Top of WORKING DATA
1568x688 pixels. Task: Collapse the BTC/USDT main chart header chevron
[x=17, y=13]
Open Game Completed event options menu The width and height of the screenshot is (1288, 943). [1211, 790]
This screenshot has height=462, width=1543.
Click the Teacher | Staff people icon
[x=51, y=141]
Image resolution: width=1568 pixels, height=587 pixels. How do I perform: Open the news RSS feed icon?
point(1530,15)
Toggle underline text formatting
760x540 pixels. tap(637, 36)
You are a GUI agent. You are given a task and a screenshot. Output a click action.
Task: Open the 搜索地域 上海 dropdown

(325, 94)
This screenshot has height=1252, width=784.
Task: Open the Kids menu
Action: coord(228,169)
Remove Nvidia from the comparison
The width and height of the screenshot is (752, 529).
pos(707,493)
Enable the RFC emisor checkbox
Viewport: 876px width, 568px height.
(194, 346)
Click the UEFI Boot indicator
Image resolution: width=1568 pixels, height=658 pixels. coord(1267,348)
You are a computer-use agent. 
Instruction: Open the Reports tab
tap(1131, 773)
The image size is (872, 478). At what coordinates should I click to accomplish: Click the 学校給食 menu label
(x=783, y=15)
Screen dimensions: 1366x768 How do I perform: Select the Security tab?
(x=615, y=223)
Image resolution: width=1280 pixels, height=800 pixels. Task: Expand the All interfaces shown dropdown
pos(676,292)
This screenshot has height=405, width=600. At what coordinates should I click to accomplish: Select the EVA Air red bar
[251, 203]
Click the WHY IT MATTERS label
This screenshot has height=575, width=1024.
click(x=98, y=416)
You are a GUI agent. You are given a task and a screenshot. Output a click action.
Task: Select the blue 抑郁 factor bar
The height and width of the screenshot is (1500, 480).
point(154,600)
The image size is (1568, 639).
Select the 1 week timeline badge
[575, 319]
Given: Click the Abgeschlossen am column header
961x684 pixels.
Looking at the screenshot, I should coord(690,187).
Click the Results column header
Bottom of WORKING DATA
REQUIRED ACTION:
The response consists of the lines above that contain "column".

ANSWER AREA:
Given: Click the Abgeschlossen am column header
Click the Results column header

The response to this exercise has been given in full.